Ale zuchy z tych harcerzy!

Roman Tomczak; GN 16/2012 Legnica

publikacja 28.07.2012 05:35

Siedem parafialnych zespołów synodalnych – najwięcej w diecezji. Do tego cudem ocalona podstawówka i reprezentanci wsi we władzach ogólnopolskich. To nie przypadek. To wszystko przez zawiszaków.

Ale zuchy z tych harcerzy! Roman Tomczak/ GN Przysięga młodych zawiszaków na obozie harcerskim na górze Szczytnik w Kotlinie Kłodzkiej w 2008 r.

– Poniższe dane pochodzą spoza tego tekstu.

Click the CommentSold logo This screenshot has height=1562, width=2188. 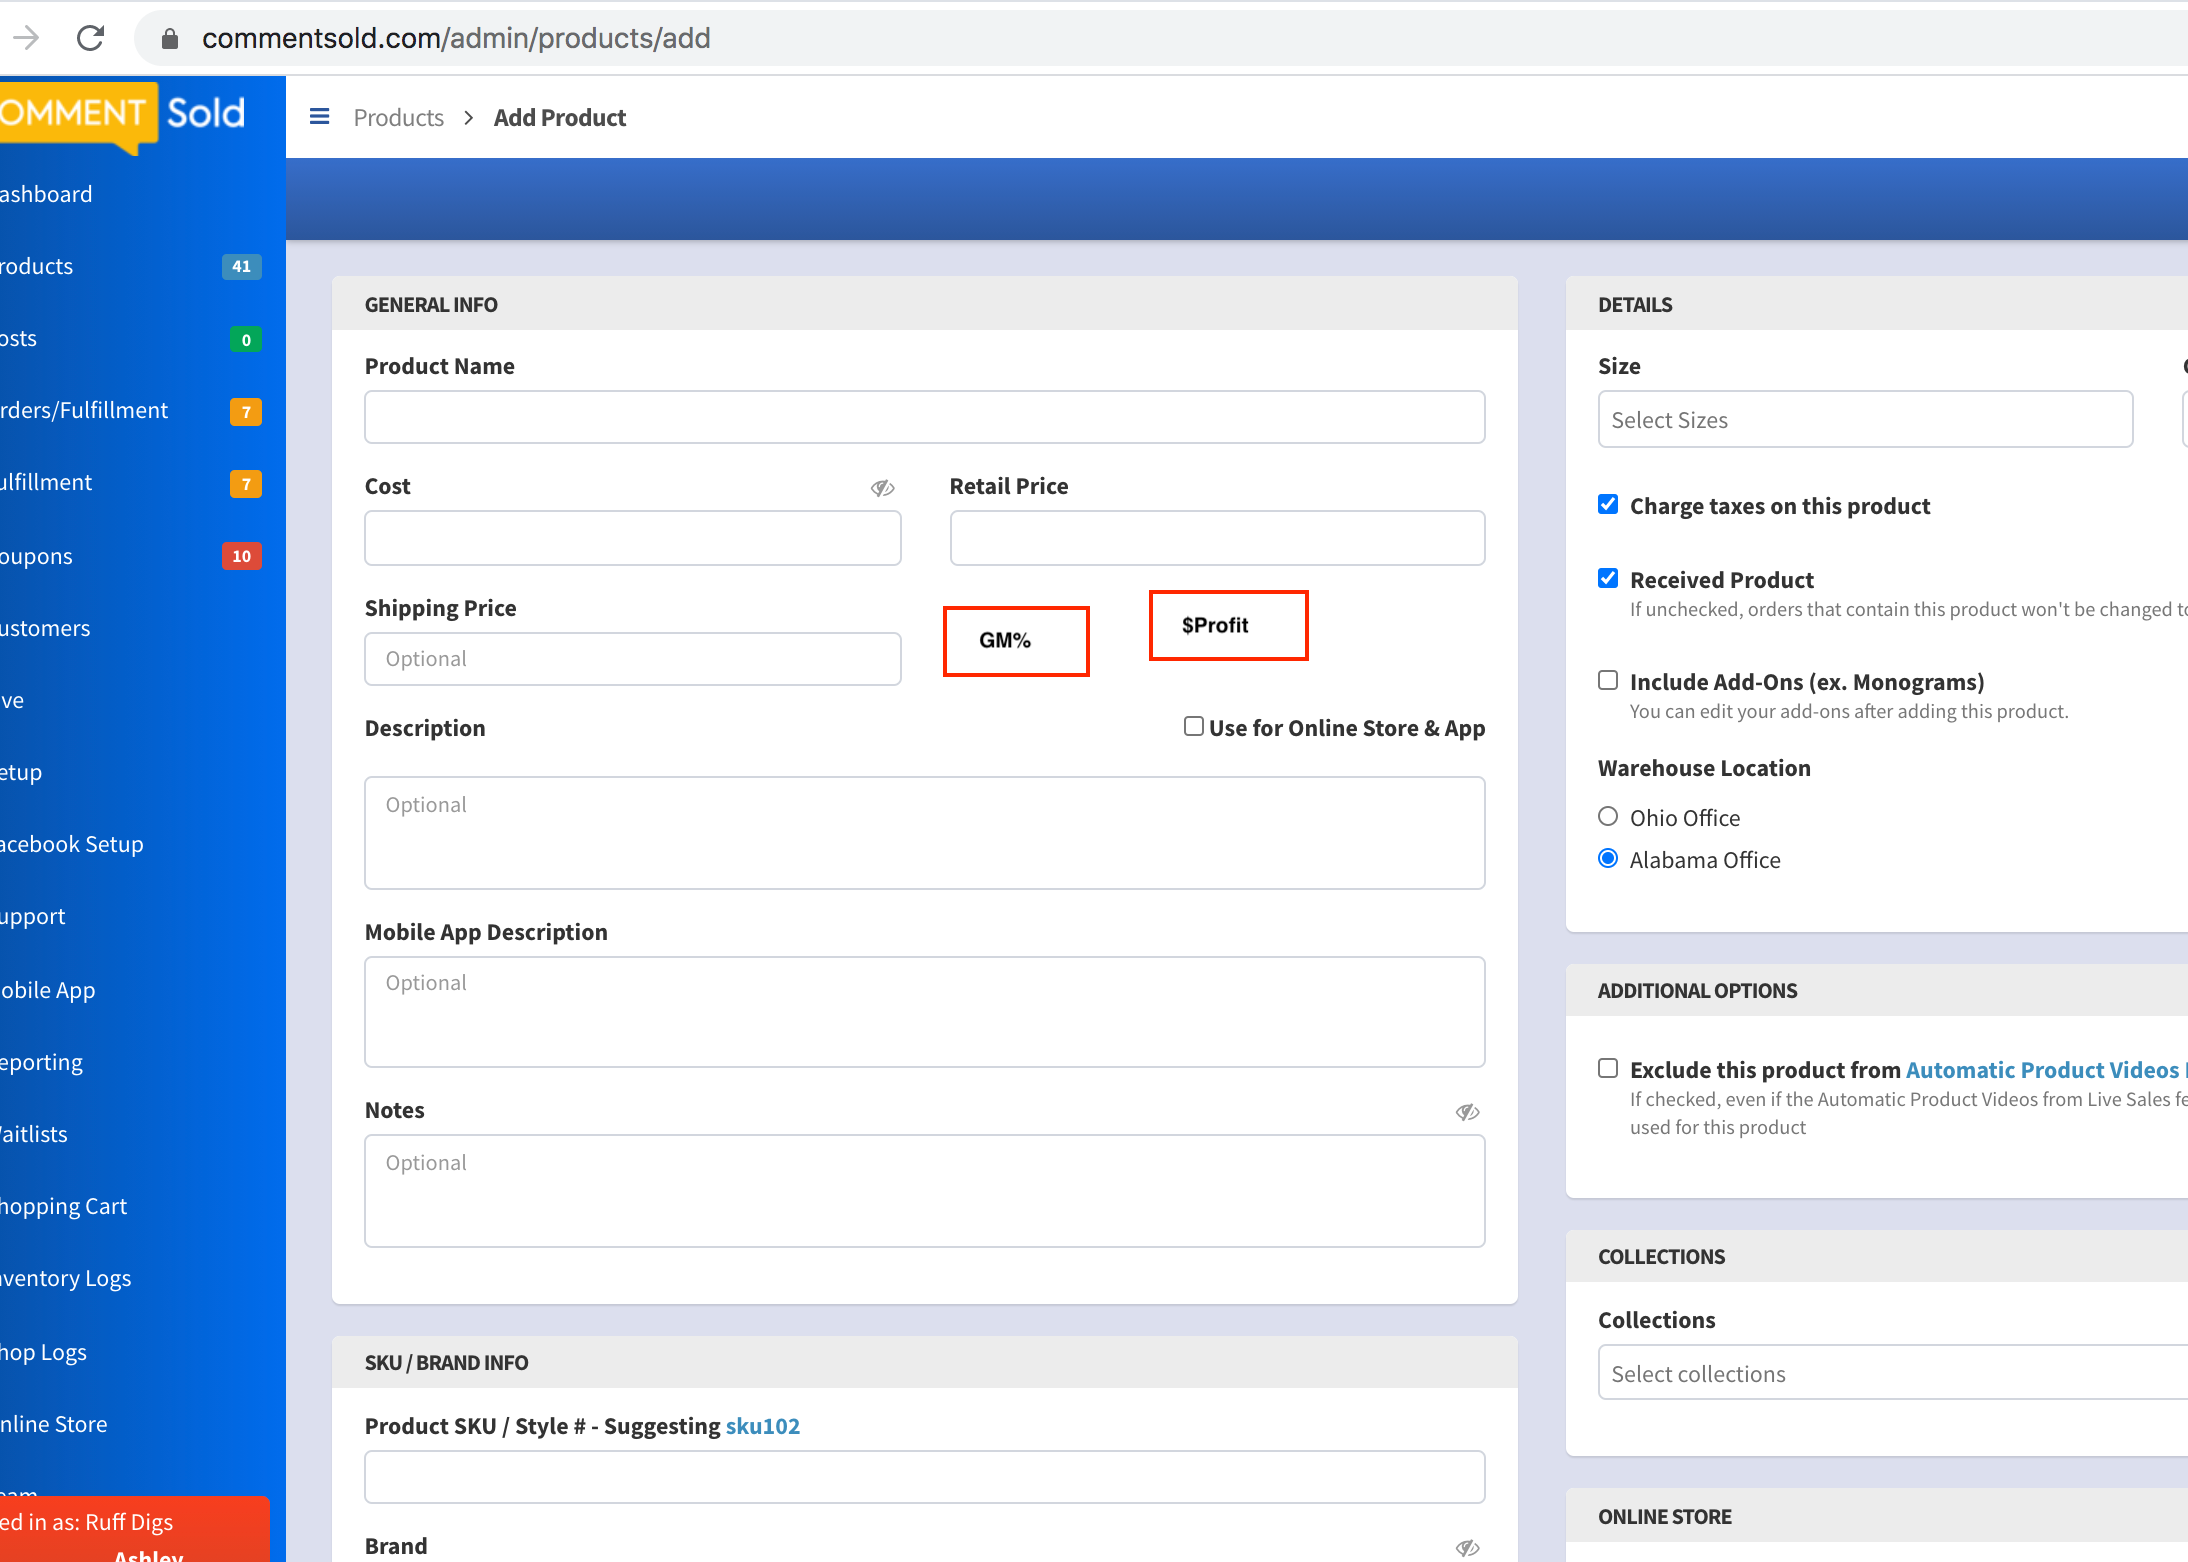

W lutym 2008 r. ks. Stanisław Bakes, proboszcz w Rząsinach, odczytał na Mszy św. list, zachęcający do tworzenia parafialnych zespołów synodalnych. Jeszcze tego samego dnia znalazło się w nich 100 osób. W ten sposób w jednej wiejskiej parafii powstało siedem aktywnych zespołów, choć były w diecezji miejsca, gdzie przez pięć lat synodu nie zawiązał się ani jeden. Tę niezwykłą pobożność i zaangażowanie rząsinian docenił ordynariusz legnicki, honorując delegację parafii pw. Matki Bożej Ostrobramskiej specjalnym podziękowaniem, wręczonym w dniu zakończenia I Synodu Diecezji Legnickiej. Odebrała je delegacja parafii. W jej składzie byli skauci, członkowie Stowarzyszenia Harcerstwa Katolickiego „Zawisza” Federacji Skautingu Europejskiego. Harcerze to chyba najbardziej rozpoznawalna wizytówka Rząsin.

To wszystko z nudów?

– Na wsi jest inaczej – uważa ks. Bakes. – Tutaj potrzeba działania, zawiązywania wspólnoty jest większa niż w dużych skupiskach miejskich. Ks. Stanisław próbuje wyjaśnić rząsiński fenomen innymi argumentami niż własna praca dydaktyczna. Skromność to drugie imię tego kapłana. Jednak wszyscy tu wiedzą, że gdyby nie prowadzeni przez niego duchowo zawiszacy, nie byłoby ani zafascynowanych skautingiem dzieciaków i młodzieży, ani spokojnych o przyszłość swoich pociech rodziców. Choć rzeczywiście „polska wieś zaciszna, (...) polska wieś spokojna”, inaczej reaguje na zagrożenia współczesnego, laicyzującego się świata. Na przykład modli się za niego systematycznie. We wspólnocie. – Większość spotkań poszczególnych zespołów odbywała się w domu parafialnym w Uboczu, pięknie wyremontowanym przez Hiszpanów z Opus Dei – opowiada duszpasterz zawiszaków. – Kolejność była taka: najpierw adoracja Najświętszego Sakramentu, potem medytacje nad wybranymi fragmentami Katechizmu Kościoła Katolickiego (przy muzyce chorału gregoriańskiego), dalej Msza św. z kazaniem. Dopiero po niej wszyscy rozchodzili się do swoich zespołów – opowiada ks. Bakes, który czuwa od wielu lat, aby duchowość jego parafian była autentyczna i nienasycona. Wyniki? Przed jedną z sesji plenarnych synodu do asysty przy ołtarzu stanęło 20 ministrantów-zawiszaków. Na jedno ze spotkań dekanalnych z Rząsin pojechały dwa autokary skautów. Tak samo na uroczystości zakończenia synodu. – Ludzie na wsi lubią, jak coś się dzieje. Nie znoszą nudy i nicnierobienia. Dlatego tu łatwiej chyba niż gdzie indziej udaje się duszpasterzowi pracować z nimi na większą chwałę Bożą – ks. Bakes uparcie mówi swoje.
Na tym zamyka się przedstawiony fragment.